Arco and Hogan had become very good friends. Neither one was a normal, sane dog. Both had lived all their lives allowed access to anywhere humans go, and with constant human companionship. My parents got them both through the worst of their neurosis. Hogan still follows people so closely that if you stop suddenly he will ram headfirst into your knees and knock you down. Arco has never had any interest in balls, chasing squirels, or many other normal labrador pursuits.
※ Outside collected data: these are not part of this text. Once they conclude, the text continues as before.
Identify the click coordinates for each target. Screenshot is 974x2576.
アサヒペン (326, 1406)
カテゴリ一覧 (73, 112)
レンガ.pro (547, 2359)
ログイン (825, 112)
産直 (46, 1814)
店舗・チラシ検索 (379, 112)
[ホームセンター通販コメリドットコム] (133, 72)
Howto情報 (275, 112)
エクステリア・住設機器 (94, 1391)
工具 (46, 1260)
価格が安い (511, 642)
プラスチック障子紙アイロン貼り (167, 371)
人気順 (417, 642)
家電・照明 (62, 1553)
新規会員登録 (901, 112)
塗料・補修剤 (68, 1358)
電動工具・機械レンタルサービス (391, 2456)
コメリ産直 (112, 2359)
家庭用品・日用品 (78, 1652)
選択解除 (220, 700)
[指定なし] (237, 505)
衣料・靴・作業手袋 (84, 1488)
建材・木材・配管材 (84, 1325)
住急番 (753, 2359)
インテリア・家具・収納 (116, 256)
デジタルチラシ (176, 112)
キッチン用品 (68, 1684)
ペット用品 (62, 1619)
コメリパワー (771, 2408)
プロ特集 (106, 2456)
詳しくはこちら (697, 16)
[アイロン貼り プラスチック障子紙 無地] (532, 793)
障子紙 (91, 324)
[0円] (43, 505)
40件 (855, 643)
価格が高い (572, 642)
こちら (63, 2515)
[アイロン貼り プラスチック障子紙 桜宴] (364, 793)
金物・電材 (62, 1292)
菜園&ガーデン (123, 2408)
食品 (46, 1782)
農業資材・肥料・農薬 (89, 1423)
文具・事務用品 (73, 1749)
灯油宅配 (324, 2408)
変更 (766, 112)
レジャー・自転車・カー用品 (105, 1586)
It took months for my parents to convince either of them that it was okay to walk in the creek, and longer to teach them to swim. (Guide Dogs are trained not to go through water.)
For the last several months, Arco has been suffering from kidney failure. Yesterday, when I said goodbye to him, he was no longer willing to lick me. Arco not licking is like the sun not rising in the east. My husband dug a grave for him on my parents land a few weeks ago. He's held out longer than anyone expected, but Arco has always been willing to endure suffering without complaint. When I caught his tail in the door of the car when he was a puppy, he barely whimpered.
Mom called to tell me that the vet is coming out in a couple hours to put him down. He is no longer able to get up and walk, and will not eat. I don't know what will happen to Hogan without Arco around. I have a picture, taken about a week ago, of baby patting Arco on the head, the first time he's approched any of the dogs. Previously it has always been cry in fear if they look at him. I'm not looking forward to explaining to my older son why Arco is gone. He knows Arco's sick.
He was a good dog, a faithful servant.